Copy out each line of the data that includes the string "navigation".

-- PROVIDED RECORDS follows --

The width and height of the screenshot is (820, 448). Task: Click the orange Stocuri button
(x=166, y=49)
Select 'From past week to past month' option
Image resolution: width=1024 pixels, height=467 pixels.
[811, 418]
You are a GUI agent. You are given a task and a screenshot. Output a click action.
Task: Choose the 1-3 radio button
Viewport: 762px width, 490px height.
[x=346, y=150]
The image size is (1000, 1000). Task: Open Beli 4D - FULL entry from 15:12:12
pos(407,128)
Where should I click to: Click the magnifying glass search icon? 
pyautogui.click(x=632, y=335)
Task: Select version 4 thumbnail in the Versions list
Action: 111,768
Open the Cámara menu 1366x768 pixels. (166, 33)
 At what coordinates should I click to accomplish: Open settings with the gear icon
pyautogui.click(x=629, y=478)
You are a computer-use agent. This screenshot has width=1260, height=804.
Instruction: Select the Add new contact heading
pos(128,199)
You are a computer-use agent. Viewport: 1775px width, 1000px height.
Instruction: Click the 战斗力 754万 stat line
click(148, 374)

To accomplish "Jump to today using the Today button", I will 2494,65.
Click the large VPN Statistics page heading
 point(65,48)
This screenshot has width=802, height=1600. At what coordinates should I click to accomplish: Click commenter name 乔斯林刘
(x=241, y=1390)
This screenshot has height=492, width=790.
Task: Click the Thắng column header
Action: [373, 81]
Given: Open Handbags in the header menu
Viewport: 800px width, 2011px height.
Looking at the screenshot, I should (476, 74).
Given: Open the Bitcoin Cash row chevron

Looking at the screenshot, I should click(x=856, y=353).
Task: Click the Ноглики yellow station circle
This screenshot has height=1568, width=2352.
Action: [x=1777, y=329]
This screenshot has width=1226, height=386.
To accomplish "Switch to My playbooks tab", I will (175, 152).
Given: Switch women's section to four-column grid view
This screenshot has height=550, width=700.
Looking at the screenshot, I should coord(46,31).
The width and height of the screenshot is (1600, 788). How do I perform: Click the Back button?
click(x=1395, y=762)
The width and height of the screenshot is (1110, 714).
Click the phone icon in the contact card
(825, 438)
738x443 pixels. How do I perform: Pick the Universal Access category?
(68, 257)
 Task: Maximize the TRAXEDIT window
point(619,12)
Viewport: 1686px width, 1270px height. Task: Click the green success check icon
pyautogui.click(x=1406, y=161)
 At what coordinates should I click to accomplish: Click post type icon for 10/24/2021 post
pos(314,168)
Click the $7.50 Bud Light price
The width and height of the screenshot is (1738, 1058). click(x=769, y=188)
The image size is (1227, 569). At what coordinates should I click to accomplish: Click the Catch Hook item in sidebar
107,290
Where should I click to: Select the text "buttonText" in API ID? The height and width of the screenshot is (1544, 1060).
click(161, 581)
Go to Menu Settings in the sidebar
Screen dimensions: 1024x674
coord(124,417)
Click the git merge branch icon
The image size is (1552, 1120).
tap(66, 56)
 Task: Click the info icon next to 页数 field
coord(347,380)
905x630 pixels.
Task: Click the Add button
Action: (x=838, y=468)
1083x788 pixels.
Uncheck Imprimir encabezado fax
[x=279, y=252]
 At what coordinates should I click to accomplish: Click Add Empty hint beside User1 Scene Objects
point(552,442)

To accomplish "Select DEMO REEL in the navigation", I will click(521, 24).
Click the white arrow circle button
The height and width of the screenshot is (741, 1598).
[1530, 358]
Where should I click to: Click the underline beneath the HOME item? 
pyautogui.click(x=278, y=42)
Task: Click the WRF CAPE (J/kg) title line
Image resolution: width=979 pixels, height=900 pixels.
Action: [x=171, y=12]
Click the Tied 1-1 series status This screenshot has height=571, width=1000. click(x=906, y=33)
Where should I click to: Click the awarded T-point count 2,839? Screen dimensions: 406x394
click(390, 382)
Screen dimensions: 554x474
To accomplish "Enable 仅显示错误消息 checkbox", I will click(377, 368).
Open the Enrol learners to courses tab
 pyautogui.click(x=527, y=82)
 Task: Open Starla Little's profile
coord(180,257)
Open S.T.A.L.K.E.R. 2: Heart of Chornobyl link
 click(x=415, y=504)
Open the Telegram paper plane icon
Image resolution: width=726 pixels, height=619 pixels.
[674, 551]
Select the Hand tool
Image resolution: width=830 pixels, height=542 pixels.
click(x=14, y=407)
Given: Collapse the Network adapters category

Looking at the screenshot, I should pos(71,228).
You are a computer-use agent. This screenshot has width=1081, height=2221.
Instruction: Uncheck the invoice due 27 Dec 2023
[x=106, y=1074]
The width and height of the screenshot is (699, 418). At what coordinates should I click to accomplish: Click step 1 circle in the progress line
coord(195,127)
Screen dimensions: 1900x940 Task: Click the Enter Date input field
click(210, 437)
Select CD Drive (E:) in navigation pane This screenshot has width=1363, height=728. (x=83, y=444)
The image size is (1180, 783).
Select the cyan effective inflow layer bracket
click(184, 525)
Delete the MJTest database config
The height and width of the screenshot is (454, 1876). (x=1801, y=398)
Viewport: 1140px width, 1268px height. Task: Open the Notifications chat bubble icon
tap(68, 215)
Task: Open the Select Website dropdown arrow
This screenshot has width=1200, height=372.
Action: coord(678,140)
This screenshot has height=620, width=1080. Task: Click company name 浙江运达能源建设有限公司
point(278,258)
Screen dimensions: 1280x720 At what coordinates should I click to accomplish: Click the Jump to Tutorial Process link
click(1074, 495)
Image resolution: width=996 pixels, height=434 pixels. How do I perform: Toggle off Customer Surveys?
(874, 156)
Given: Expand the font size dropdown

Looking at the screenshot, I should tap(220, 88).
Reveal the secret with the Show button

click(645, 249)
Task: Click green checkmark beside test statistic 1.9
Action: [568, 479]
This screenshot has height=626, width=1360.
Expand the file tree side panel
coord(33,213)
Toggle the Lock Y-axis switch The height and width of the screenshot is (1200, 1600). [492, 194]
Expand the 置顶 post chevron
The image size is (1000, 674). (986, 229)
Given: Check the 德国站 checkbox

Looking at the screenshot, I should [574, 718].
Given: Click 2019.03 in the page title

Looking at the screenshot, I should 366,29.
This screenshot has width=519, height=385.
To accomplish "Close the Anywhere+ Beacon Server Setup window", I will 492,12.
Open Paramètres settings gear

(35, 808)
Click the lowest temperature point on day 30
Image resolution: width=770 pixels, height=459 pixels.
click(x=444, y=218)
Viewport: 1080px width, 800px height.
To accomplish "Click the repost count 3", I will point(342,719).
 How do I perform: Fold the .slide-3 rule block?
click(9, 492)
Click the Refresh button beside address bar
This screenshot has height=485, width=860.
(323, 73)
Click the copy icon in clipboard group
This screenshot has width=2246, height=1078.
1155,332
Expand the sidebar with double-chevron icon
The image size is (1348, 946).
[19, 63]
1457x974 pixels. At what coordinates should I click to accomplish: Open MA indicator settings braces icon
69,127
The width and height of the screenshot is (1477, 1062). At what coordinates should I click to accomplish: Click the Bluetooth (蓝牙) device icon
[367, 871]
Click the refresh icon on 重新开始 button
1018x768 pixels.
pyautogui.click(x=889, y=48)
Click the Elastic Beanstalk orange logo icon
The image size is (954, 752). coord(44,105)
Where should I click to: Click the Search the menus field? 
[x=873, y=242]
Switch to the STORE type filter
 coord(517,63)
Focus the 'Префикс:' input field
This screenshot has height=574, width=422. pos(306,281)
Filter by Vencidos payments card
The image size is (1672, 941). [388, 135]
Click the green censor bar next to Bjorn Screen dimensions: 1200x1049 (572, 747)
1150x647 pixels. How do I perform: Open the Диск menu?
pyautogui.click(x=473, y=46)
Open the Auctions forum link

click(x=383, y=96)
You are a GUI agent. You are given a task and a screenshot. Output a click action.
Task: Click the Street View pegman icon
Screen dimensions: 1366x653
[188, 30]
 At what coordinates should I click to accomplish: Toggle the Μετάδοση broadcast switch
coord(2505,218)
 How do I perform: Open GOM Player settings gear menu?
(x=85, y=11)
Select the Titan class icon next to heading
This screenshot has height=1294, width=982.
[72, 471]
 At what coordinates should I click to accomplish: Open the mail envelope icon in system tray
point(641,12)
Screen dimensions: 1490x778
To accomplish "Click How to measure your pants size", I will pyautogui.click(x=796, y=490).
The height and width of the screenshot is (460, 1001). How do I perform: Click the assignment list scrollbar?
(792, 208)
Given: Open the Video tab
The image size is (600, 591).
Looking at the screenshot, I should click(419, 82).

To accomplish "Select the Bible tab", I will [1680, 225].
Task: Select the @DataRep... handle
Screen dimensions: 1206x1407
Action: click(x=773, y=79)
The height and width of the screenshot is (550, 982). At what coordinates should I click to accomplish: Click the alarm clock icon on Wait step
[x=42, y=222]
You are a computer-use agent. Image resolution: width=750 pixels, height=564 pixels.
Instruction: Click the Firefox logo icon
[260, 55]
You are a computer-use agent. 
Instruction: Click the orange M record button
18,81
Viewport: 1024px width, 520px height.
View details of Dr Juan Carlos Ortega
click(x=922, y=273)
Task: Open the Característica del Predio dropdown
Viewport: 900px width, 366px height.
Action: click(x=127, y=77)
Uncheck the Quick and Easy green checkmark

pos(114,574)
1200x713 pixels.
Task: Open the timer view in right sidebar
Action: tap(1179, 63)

-- PROVIDED RECORDS concluded --

> EXERCISE RESPONSE
To accomplish "Select DEMO REEL in the navigation", I will click(521, 24).
Select CD Drive (E:) in navigation pane This screenshot has width=1363, height=728. (x=83, y=444)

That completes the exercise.